Required task - Reproduce each of the following rows verbatim, leaving every character unchanged.

Material for this exercise -
+--
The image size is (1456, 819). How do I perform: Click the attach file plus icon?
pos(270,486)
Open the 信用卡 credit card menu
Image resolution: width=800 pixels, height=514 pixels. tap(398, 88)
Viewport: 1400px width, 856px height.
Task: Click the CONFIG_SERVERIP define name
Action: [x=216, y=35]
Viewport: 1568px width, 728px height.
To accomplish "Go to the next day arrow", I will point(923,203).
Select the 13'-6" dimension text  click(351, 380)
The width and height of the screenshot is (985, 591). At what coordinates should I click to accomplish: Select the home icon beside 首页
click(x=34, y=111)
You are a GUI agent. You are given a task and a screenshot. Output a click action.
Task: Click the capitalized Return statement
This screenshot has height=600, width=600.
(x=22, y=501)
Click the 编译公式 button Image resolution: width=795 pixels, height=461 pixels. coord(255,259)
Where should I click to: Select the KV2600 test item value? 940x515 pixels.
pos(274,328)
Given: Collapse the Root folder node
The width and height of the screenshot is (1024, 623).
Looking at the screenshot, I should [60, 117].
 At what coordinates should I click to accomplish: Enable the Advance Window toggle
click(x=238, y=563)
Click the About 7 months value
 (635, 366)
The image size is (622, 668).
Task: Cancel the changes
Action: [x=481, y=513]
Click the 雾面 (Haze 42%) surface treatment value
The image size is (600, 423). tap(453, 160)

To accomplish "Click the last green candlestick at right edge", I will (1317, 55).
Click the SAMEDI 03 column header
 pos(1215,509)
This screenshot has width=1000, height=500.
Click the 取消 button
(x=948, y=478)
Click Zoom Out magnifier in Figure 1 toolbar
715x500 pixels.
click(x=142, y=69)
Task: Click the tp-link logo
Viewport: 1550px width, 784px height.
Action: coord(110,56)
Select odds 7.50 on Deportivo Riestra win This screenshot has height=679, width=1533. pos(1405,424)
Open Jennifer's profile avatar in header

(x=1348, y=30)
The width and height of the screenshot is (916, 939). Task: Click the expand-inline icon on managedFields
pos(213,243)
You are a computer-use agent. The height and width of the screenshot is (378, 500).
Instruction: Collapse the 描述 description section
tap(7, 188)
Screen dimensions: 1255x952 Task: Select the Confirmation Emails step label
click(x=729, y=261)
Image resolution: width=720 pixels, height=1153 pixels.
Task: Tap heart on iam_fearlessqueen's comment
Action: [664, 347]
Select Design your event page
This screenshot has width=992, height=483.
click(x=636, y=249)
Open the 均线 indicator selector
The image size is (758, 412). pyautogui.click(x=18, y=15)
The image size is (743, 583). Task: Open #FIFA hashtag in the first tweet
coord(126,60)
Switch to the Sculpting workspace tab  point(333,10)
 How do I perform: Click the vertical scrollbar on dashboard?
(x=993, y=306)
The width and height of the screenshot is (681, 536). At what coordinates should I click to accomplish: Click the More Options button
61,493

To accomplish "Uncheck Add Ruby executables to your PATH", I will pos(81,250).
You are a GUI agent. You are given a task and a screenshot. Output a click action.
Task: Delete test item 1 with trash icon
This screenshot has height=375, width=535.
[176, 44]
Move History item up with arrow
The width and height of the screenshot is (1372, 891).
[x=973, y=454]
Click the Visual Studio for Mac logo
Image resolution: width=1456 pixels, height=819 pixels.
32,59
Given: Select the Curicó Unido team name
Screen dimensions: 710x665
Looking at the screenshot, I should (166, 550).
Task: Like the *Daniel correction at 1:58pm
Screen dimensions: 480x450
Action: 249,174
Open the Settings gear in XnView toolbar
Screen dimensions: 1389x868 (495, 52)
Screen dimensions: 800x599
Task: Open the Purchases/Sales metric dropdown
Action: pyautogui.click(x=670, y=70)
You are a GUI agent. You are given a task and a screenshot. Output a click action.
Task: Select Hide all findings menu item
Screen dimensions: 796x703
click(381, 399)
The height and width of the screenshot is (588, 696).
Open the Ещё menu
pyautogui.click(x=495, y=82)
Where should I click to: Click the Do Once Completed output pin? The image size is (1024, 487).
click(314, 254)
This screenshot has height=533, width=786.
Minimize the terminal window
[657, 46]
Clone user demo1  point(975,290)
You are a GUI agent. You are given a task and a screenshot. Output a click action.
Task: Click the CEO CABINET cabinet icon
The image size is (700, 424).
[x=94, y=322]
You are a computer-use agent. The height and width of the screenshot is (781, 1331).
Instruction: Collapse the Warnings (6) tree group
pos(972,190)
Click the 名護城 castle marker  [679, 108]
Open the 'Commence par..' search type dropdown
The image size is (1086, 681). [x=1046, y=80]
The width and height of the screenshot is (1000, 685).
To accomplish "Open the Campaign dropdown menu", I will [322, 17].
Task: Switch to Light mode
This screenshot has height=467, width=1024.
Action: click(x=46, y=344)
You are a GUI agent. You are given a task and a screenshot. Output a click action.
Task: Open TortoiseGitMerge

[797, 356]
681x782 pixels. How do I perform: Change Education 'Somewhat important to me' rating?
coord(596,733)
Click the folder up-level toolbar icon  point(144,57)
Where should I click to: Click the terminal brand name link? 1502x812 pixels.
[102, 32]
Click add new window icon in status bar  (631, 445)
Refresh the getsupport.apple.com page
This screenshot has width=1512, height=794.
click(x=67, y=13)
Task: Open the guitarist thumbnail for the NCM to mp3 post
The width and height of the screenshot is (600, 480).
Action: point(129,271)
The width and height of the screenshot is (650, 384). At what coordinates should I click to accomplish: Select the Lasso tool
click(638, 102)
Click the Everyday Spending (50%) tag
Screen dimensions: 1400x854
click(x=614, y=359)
+--
Full response -
The image size is (1456, 819). How do I perform: Click the attach file plus icon?
pos(270,486)
Open the 信用卡 credit card menu
Image resolution: width=800 pixels, height=514 pixels. tap(398, 88)
Viewport: 1400px width, 856px height.
Task: Click the CONFIG_SERVERIP define name
Action: [x=216, y=35]
Viewport: 1568px width, 728px height.
To accomplish "Go to the next day arrow", I will point(923,203).
Select the 13'-6" dimension text  click(351, 380)
The width and height of the screenshot is (985, 591). At what coordinates should I click to accomplish: Select the home icon beside 首页
click(x=34, y=111)
You are a GUI agent. You are given a task and a screenshot. Output a click action.
Task: Click the capitalized Return statement
This screenshot has height=600, width=600.
(x=22, y=501)
Click the 编译公式 button Image resolution: width=795 pixels, height=461 pixels. coord(255,259)
Where should I click to: Select the KV2600 test item value? 940x515 pixels.
pos(274,328)
Given: Collapse the Root folder node
The width and height of the screenshot is (1024, 623).
Looking at the screenshot, I should [60, 117].
 At what coordinates should I click to accomplish: Enable the Advance Window toggle
click(x=238, y=563)
Click the About 7 months value
 (635, 366)
The image size is (622, 668).
Task: Cancel the changes
Action: [x=481, y=513]
Click the 雾面 (Haze 42%) surface treatment value
The image size is (600, 423). tap(453, 160)

To accomplish "Click the last green candlestick at right edge", I will (1317, 55).
Click the SAMEDI 03 column header
 pos(1215,509)
This screenshot has width=1000, height=500.
Click the 取消 button
(x=948, y=478)
Click Zoom Out magnifier in Figure 1 toolbar
715x500 pixels.
click(x=142, y=69)
Task: Click the tp-link logo
Viewport: 1550px width, 784px height.
Action: coord(110,56)
Select odds 7.50 on Deportivo Riestra win This screenshot has height=679, width=1533. pos(1405,424)
Open Jennifer's profile avatar in header

(x=1348, y=30)
The width and height of the screenshot is (916, 939). Task: Click the expand-inline icon on managedFields
pos(213,243)
You are a computer-use agent. The height and width of the screenshot is (378, 500).
Instruction: Collapse the 描述 description section
tap(7, 188)
Screen dimensions: 1255x952 Task: Select the Confirmation Emails step label
click(x=729, y=261)
Image resolution: width=720 pixels, height=1153 pixels.
Task: Tap heart on iam_fearlessqueen's comment
Action: [664, 347]
Select Design your event page
This screenshot has width=992, height=483.
click(x=636, y=249)
Open the 均线 indicator selector
The image size is (758, 412). pyautogui.click(x=18, y=15)
The image size is (743, 583). Task: Open #FIFA hashtag in the first tweet
coord(126,60)
Switch to the Sculpting workspace tab  point(333,10)
 How do I perform: Click the vertical scrollbar on dashboard?
(x=993, y=306)
The width and height of the screenshot is (681, 536). At what coordinates should I click to accomplish: Click the More Options button
61,493

To accomplish "Uncheck Add Ruby executables to your PATH", I will pos(81,250).
You are a GUI agent. You are given a task and a screenshot. Output a click action.
Task: Delete test item 1 with trash icon
This screenshot has height=375, width=535.
[176, 44]
Move History item up with arrow
The width and height of the screenshot is (1372, 891).
[x=973, y=454]
Click the Visual Studio for Mac logo
Image resolution: width=1456 pixels, height=819 pixels.
32,59
Given: Select the Curicó Unido team name
Screen dimensions: 710x665
Looking at the screenshot, I should (166, 550).
Task: Like the *Daniel correction at 1:58pm
Screen dimensions: 480x450
Action: 249,174
Open the Settings gear in XnView toolbar
Screen dimensions: 1389x868 (495, 52)
Screen dimensions: 800x599
Task: Open the Purchases/Sales metric dropdown
Action: pyautogui.click(x=670, y=70)
You are a GUI agent. You are given a task and a screenshot. Output a click action.
Task: Select Hide all findings menu item
Screen dimensions: 796x703
click(381, 399)
The height and width of the screenshot is (588, 696).
Open the Ещё menu
pyautogui.click(x=495, y=82)
Where should I click to: Click the Do Once Completed output pin? The image size is (1024, 487).
click(314, 254)
This screenshot has height=533, width=786.
Minimize the terminal window
[657, 46]
Clone user demo1  point(975,290)
You are a GUI agent. You are given a task and a screenshot. Output a click action.
Task: Click the CEO CABINET cabinet icon
The image size is (700, 424).
[x=94, y=322]
You are a computer-use agent. The height and width of the screenshot is (781, 1331).
Instruction: Collapse the Warnings (6) tree group
pos(972,190)
Click the 名護城 castle marker  [679, 108]
Open the 'Commence par..' search type dropdown
The image size is (1086, 681). [x=1046, y=80]
The width and height of the screenshot is (1000, 685).
To accomplish "Open the Campaign dropdown menu", I will [322, 17].
Task: Switch to Light mode
This screenshot has height=467, width=1024.
Action: click(x=46, y=344)
You are a GUI agent. You are given a task and a screenshot. Output a click action.
Task: Open TortoiseGitMerge

[797, 356]
681x782 pixels. How do I perform: Change Education 'Somewhat important to me' rating?
coord(596,733)
Click the folder up-level toolbar icon  point(144,57)
Where should I click to: Click the terminal brand name link? 1502x812 pixels.
[102, 32]
Click add new window icon in status bar  (631, 445)
Refresh the getsupport.apple.com page
This screenshot has width=1512, height=794.
click(x=67, y=13)
Task: Open the guitarist thumbnail for the NCM to mp3 post
The width and height of the screenshot is (600, 480).
Action: point(129,271)
The width and height of the screenshot is (650, 384). At what coordinates should I click to accomplish: Select the Lasso tool
click(638, 102)
Click the Everyday Spending (50%) tag
Screen dimensions: 1400x854
click(x=614, y=359)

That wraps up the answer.